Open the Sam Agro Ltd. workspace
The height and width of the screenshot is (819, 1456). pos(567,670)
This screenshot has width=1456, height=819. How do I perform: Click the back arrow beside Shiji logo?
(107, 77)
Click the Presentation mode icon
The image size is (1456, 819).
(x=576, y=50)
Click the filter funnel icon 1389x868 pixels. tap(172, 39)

+ + + + + + +

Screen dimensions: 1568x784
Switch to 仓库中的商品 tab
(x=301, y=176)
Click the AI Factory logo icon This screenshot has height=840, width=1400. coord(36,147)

+ + + + + + +

DIRECTIONS FOR THIS TASK: Give the count of lines in the records that contain "icon", and no other text.

WRITTEN SOLUTION: 3